Star asked Floyd not to implement either of these ideas. Shortly after Floyd made the “presentation” phase on the overdraft protection, Star engaged another banking consultant which implemented substantially the same type of program that Floyd had offered to implement, but was willing to do it for roughly one fifth of the cost Floyd intended to charge Star. Star also implemented Floyd’s recommendation to sell its consumer credit card portfolio, but used a different vendor for that sale. Floyd’s compensation on its proposal to Star was contingent on savings from Floyd’s recommendations. The cost to Star was “one-third of the first-year’s pre-tax earnings that are the results of [Floyd’s] recommendations plus out-of-pocket expenses.” The contract also provided that “[t]he bank will have the final decision as to the installation of recommendations and only approved and installed recommendations will be used to quantify earnings.” The parties agreed that Floyd did not install or follow-up on either of these recommendations because Star engaged another banking consultant.
When Star implemented the types of programs that Floyd had recommended, Floyd sued Star for breach of contract for the contingent fees that Star would have owed if Star had used Floyd for those two changes.
Floyd argued that the contract required that Star pay if Star implemented any recommendation that Floyd made, even if Star hired another entity to implement it or made the changes internally, without the help of a consultant or other contractor. Star argued that the contract only obligated it to pay for changes if Floyd recommended and installed them (or coordinated the installation).
In finding that Star did not breach its contract, the court stated: “To interpret the contract in the way that Floyd asks us to would require that we add terms to the contract that are not contained within the four corners of the document. We are unwilling to do this. The contract does not envision that Star would pay for ideas, but rather for action. In the paragraph entitled ‘Payment,’ Floyd’s proposal states that the bank would‘have the final decision’ on any recommendation and ‘only approved and installed recommendations’ would be used to quantify earnings. This is clear language that the obligation to pay did not arise after analysis or presentation of recommendations, but only after a change was installed. By the very terms of the contract, installation required that Floyd would ‘coordinate and assist in installation of approved changes [and] design and install monitoring and reporting mechanisms...’ The language here is unambiguous: the obligation to pay could not arise until a change was installed.”
The language of the contract set the measure of the payment at one-third of the benefit of the recommendations that are “accepted and installed.” But installed by whom? Floyd’s request for payment might have been valid if the contract provided that Star would pay for installed recommendations, even if Floyd was not involved in the installation. Consultants sometimes provide in their contracts for reimbursement for their ideas even if somebody else actually installs the recommendation, the theory being that the lion’s share of the work has been done at the point of recommendation.

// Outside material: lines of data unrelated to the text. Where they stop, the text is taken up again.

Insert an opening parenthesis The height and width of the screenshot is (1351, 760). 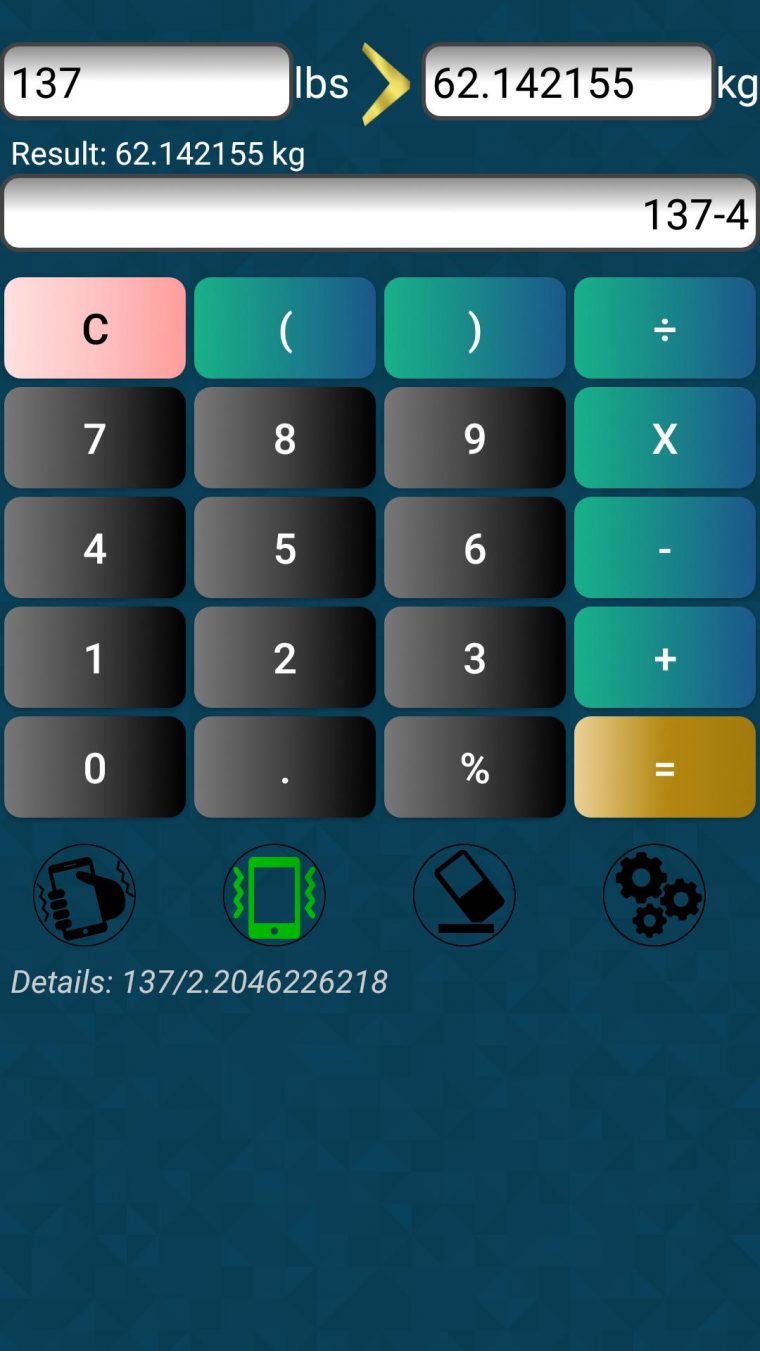(284, 328)
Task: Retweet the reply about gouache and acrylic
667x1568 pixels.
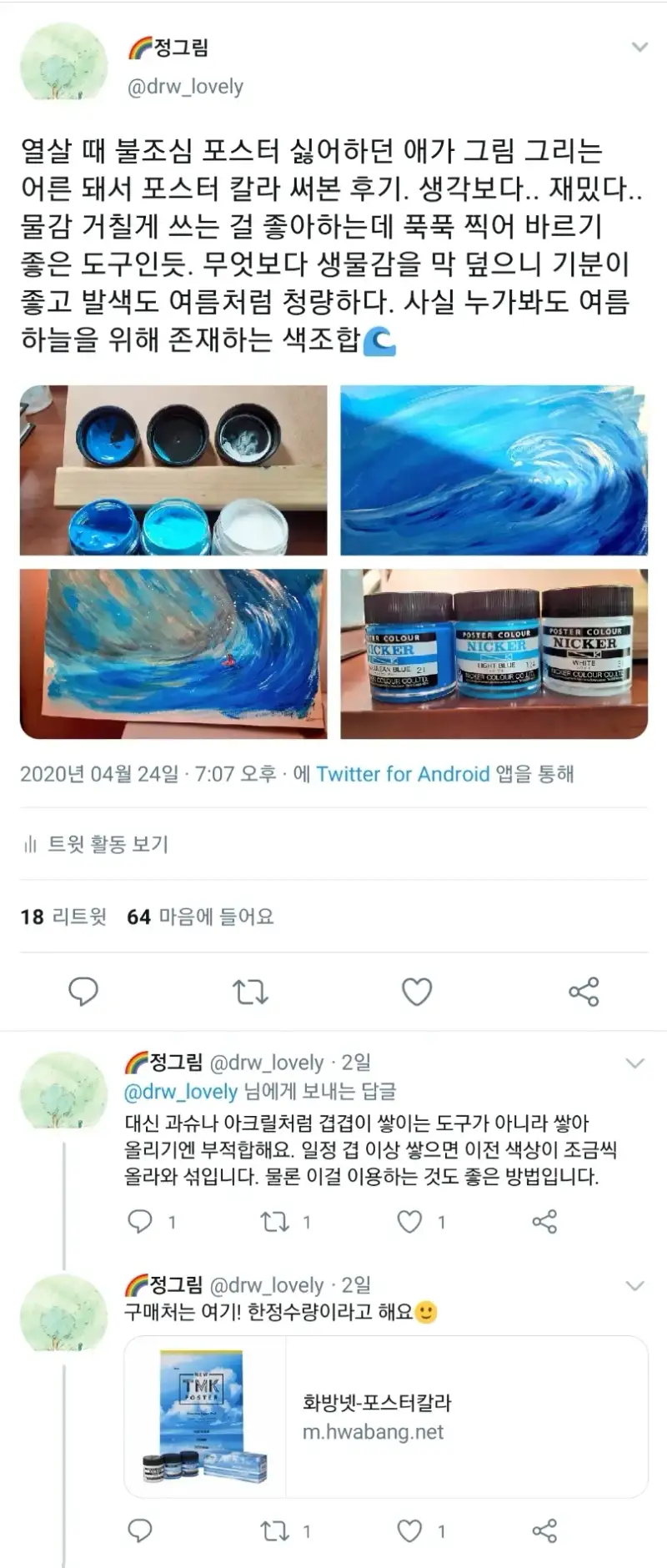Action: tap(274, 1222)

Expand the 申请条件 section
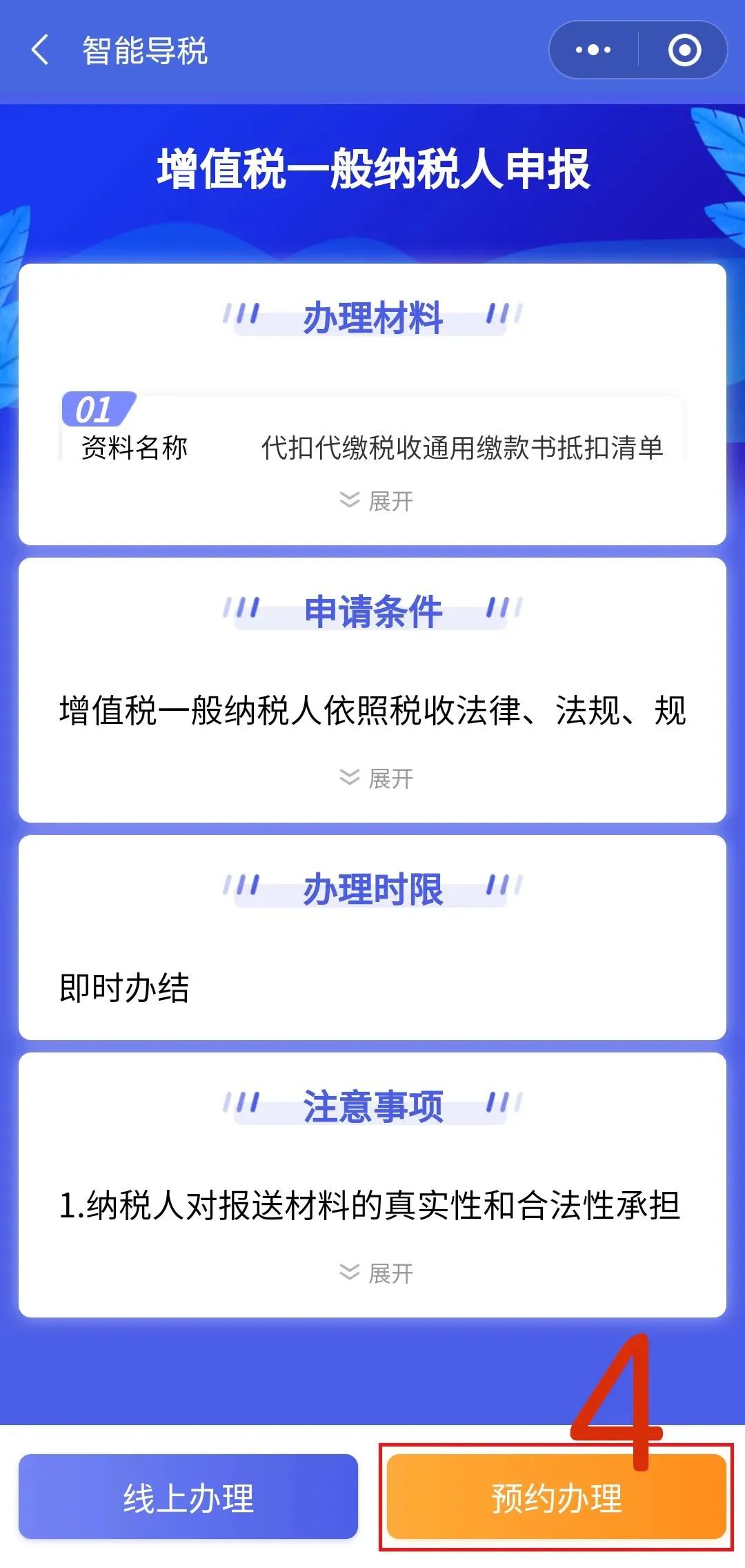pyautogui.click(x=377, y=778)
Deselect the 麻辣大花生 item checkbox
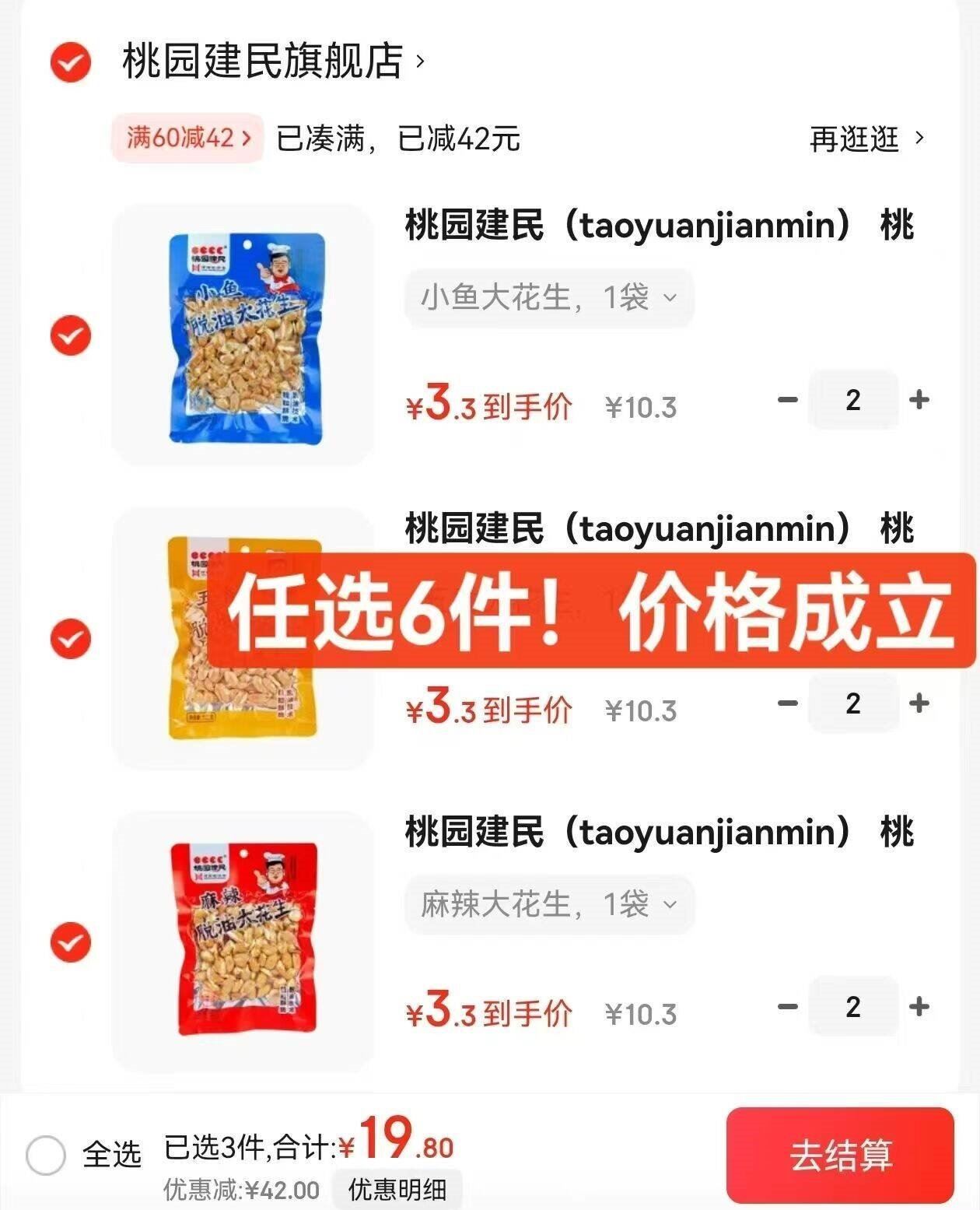 71,942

Floyd argued that it conferred a substantial benefit on Star through its thorough analysis and its persuasive recommendation, and the obligation to pay arose when the recommendation was made. Floyd could have written into the contract that Star would be obligated to pay Floyd for any recommendation that was installed within twenty-four months of their engagement, even if somebody other than Floyd performed the installation. But Floyd did not write that term into the proposal it sent to Star, so it was not part of the contract between the parties. Floyd also could have written an exclusivity clause into the contract and required that Star refrain from using another banking consultant to implement any change that Floyd recommended for some time period after the engagement. But Floyd did not write that clause into the contract either.
The court concluded: “We have mentioned, in passing, some of the clauses that Floyd could have inserted to protect that compensation interest. But Floyd did not insert any of that language. Failing to bind Star to pay for Floyd’s work earlier in the engagement might have been slipshod contract drafting, but a slipshod contract is not necessarily an ambiguous contract. We are left to enforce the contract as we find it – a contract that left Star free to pick and choose which recommendations to adopt and free to shop for a more competitive quote from other consultants and service providers.”